Listed entries =>
────────────────────────────────────────
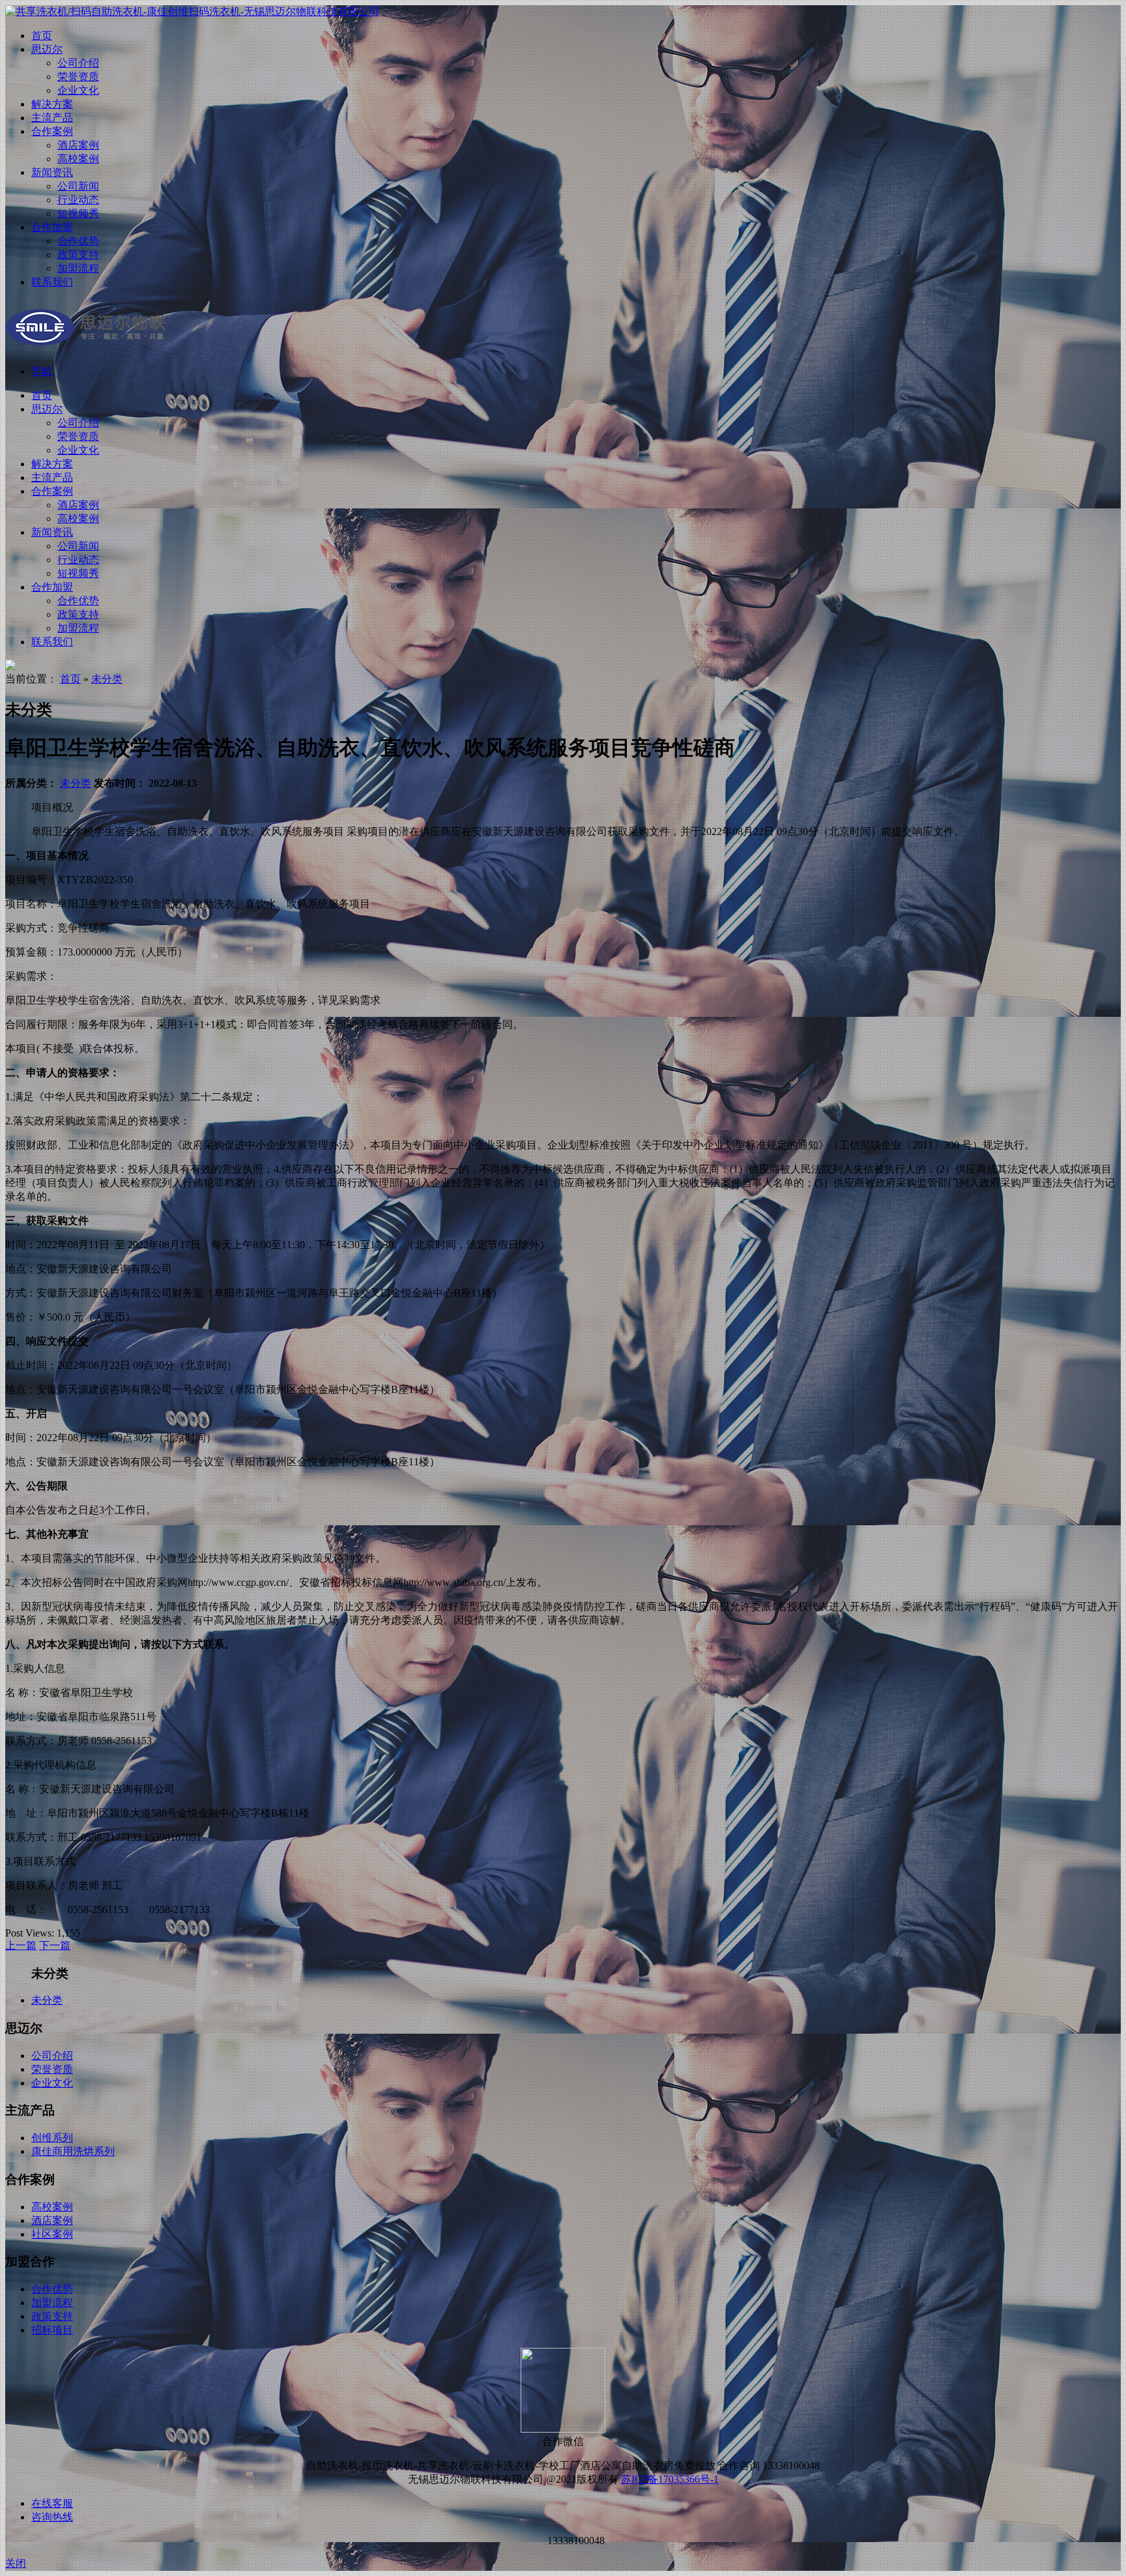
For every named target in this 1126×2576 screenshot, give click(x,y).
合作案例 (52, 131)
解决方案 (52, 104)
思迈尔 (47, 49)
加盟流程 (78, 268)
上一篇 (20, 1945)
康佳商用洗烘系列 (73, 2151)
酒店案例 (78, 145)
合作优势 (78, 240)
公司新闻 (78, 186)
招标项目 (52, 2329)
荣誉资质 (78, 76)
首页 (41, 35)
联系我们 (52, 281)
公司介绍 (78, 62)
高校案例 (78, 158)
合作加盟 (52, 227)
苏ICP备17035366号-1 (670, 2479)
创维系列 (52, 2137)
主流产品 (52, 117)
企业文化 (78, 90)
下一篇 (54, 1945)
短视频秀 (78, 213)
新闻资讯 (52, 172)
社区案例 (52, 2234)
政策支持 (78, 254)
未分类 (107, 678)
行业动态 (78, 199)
────────────────────────────────────────
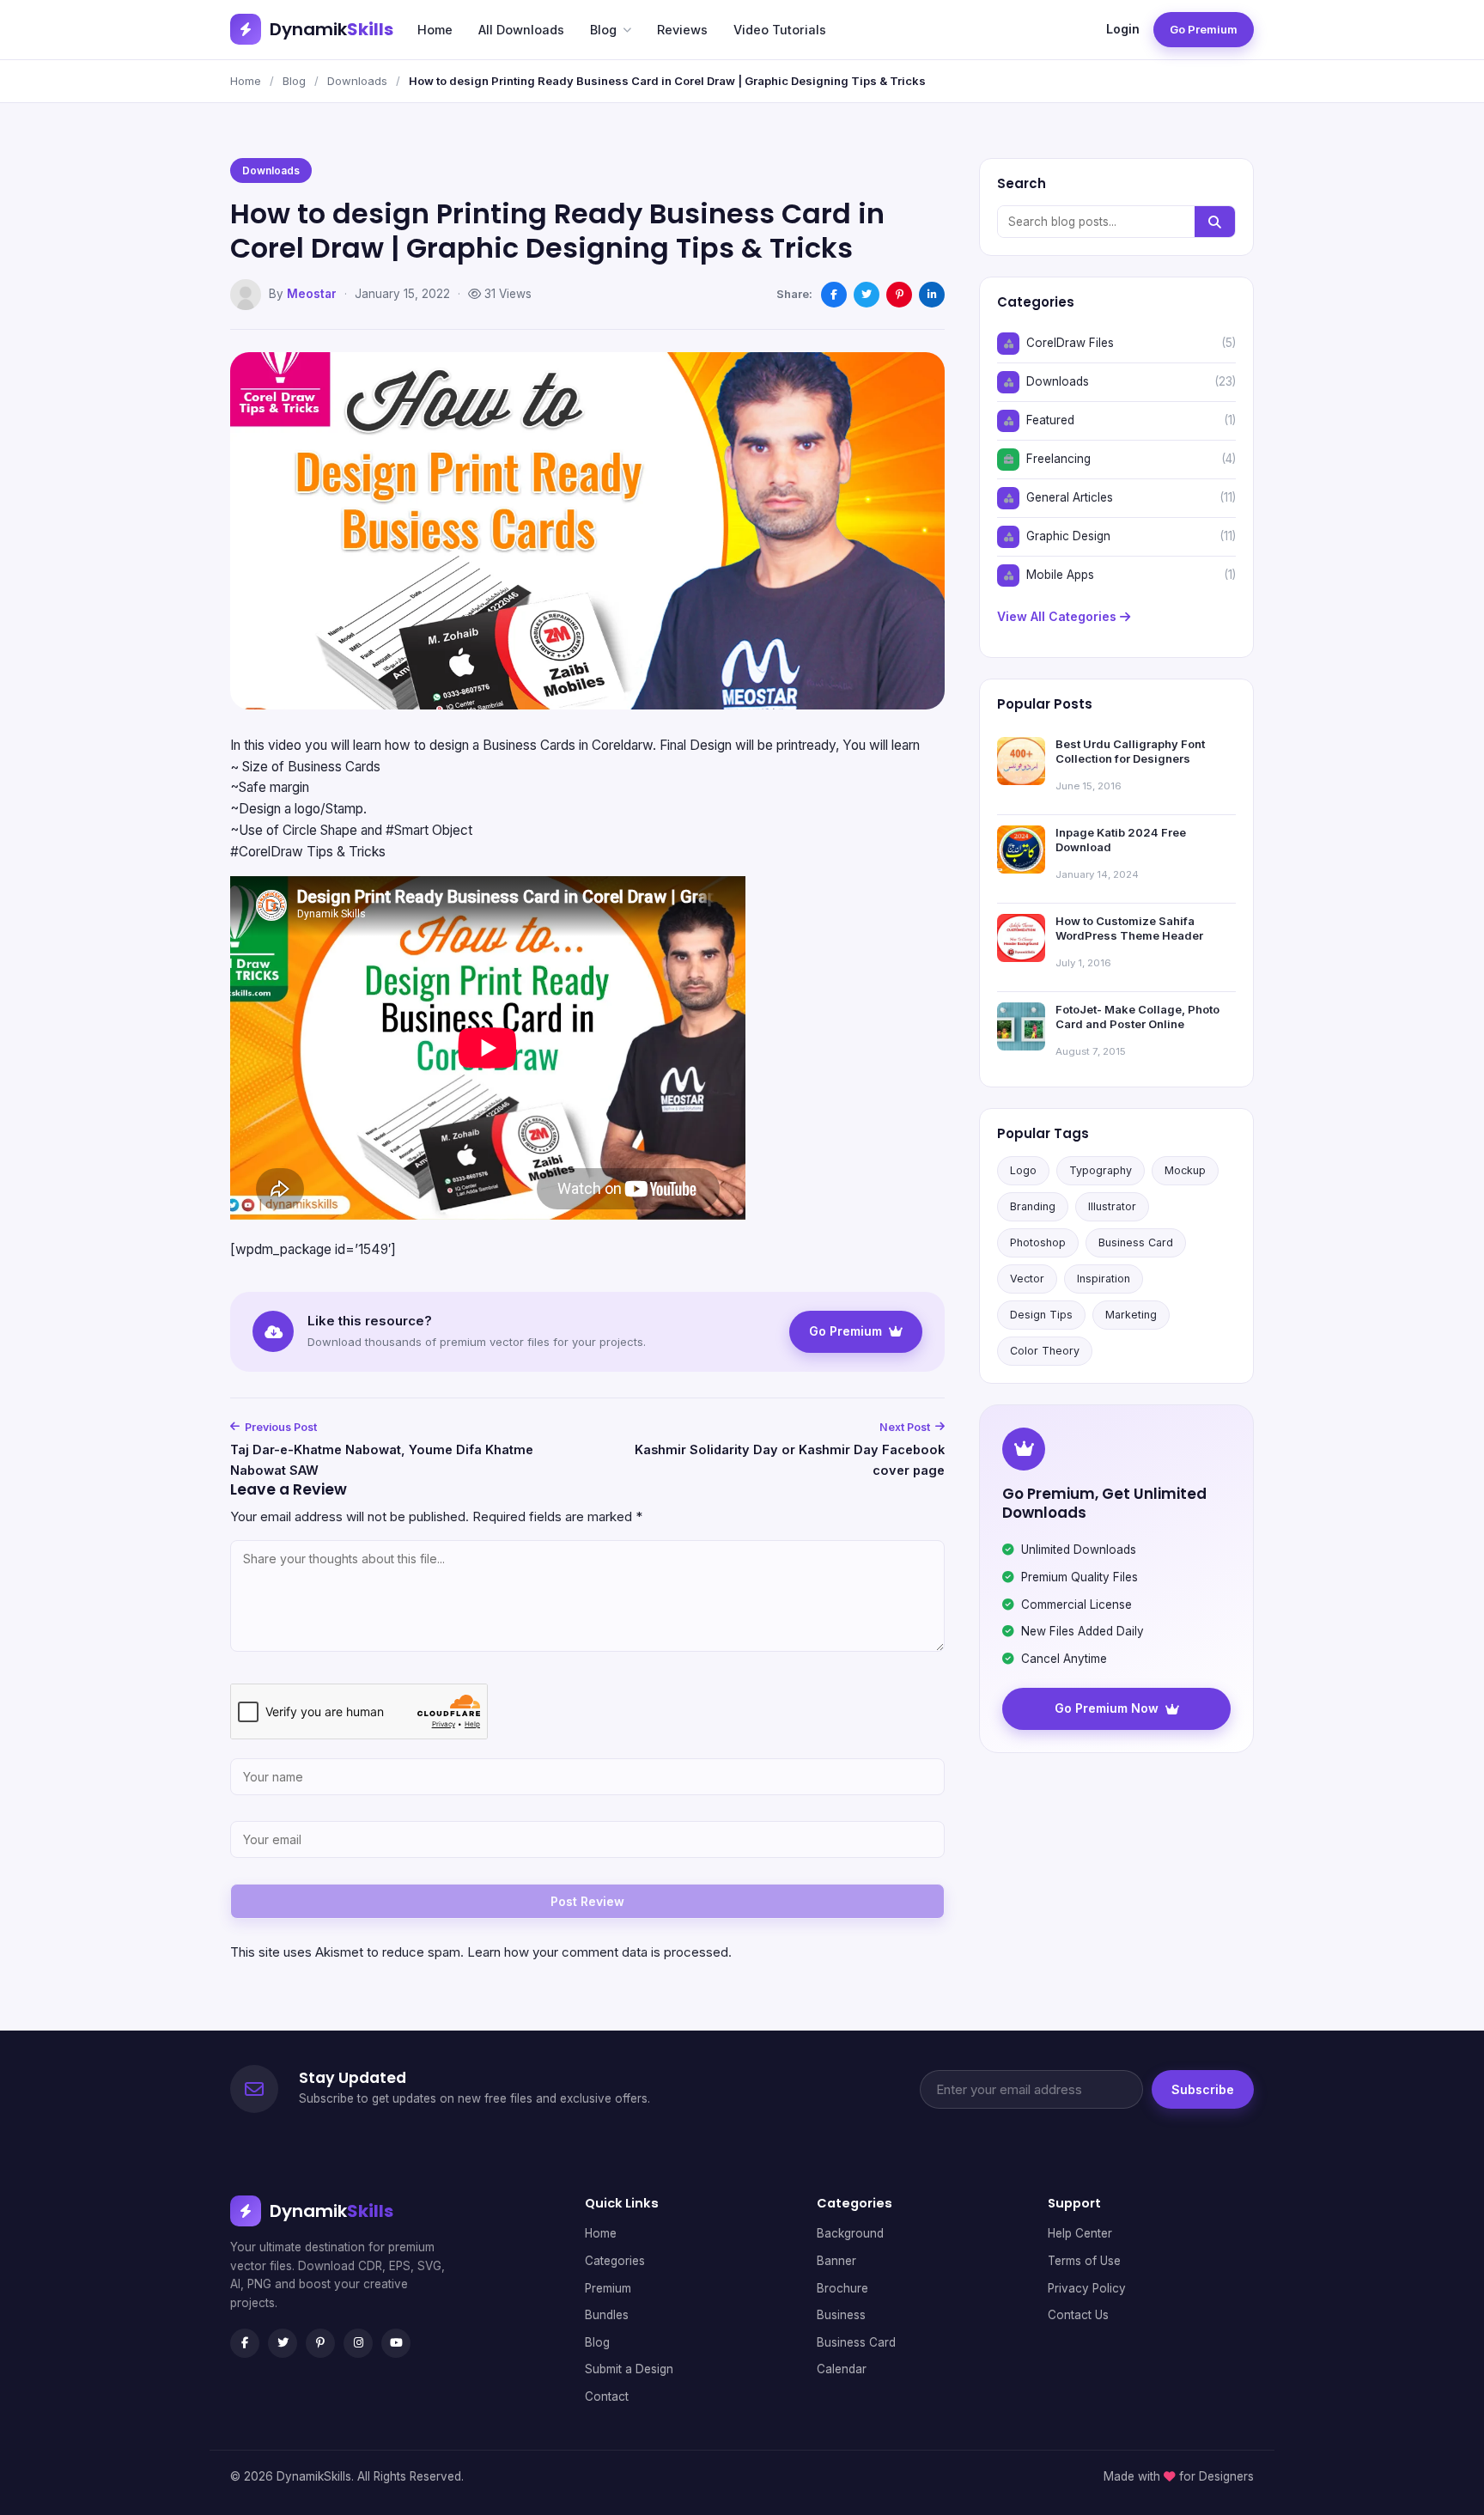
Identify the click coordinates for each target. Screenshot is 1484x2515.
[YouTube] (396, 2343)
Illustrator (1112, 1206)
────────────────────────────────────────
Using the records above, restate word for word the lines from the one with "公司介绍 (78, 62)" through the one with "行业动态 (78, 199)", both included.

Written response =>
公司介绍 (78, 62)
高校案例 (78, 158)
合作加盟 (52, 227)
苏ICP备17035366号-1 (670, 2479)
创维系列 (52, 2137)
主流产品 (52, 117)
企业文化 (78, 90)
下一篇 (54, 1945)
短视频秀 (78, 213)
新闻资讯 (52, 172)
社区案例 (52, 2234)
政策支持 (78, 254)
未分类 (107, 678)
行业动态 (78, 199)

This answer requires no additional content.